● TASK DETAILS: Your answer must hold only the lines below from the line containing "The height and" through the line containing "Click the magnifier icon on 工作台", each reproduced exactly.

● ENTRIES SHOWN:
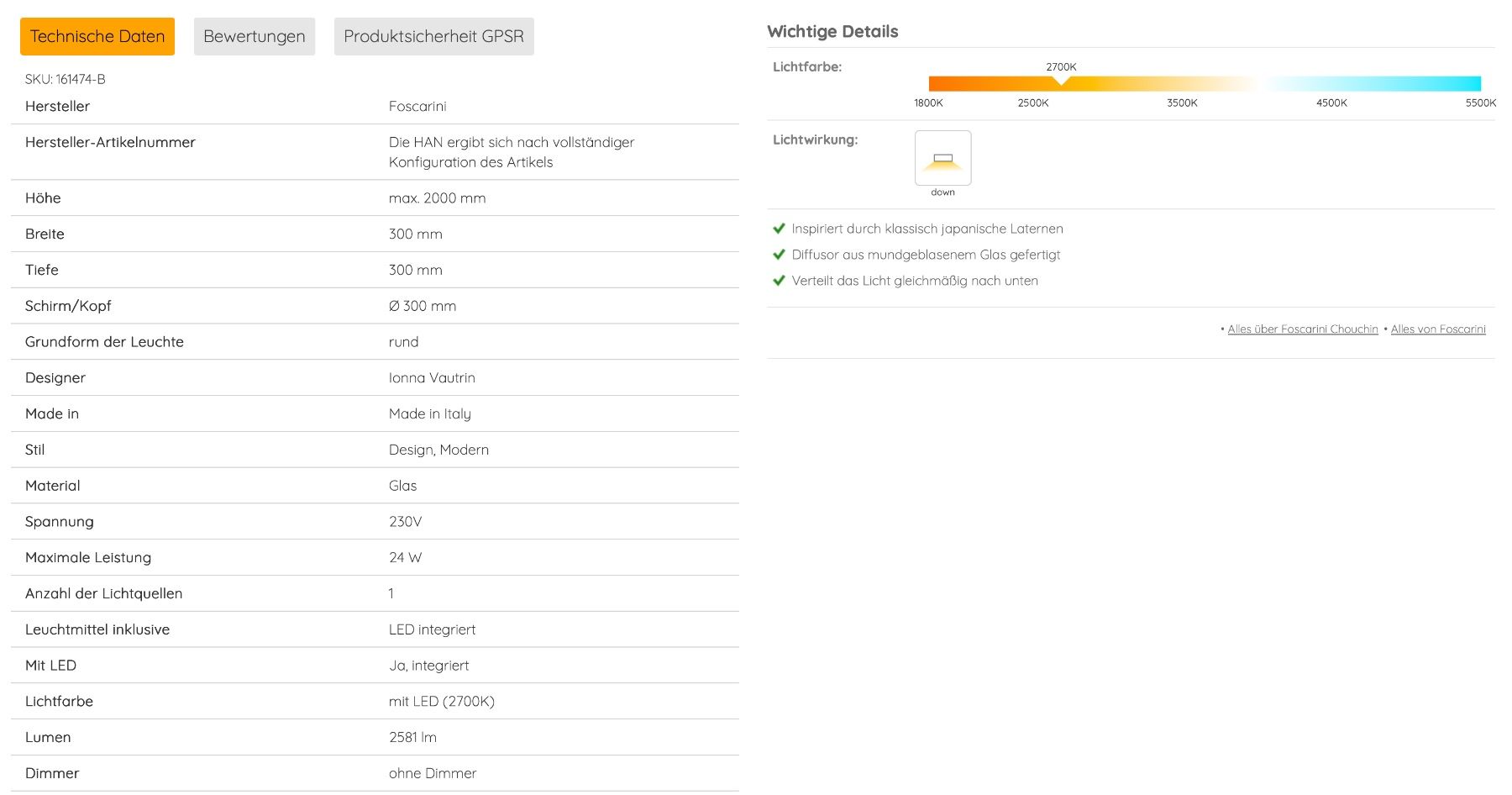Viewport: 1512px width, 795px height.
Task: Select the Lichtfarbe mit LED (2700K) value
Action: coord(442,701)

---

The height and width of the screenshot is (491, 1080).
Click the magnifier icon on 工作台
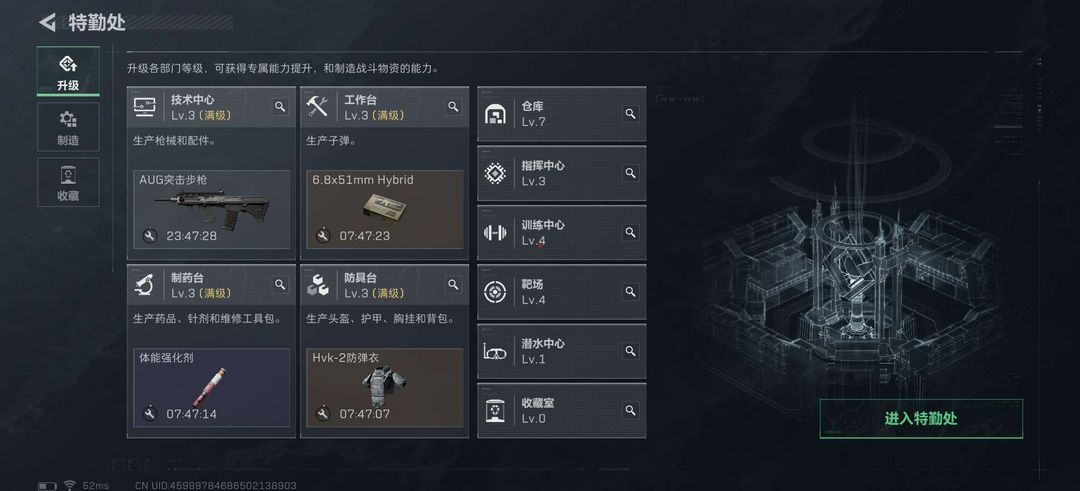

● ANSWER SECTION:
The height and width of the screenshot is (491, 1080).
Click the magnifier icon on 工作台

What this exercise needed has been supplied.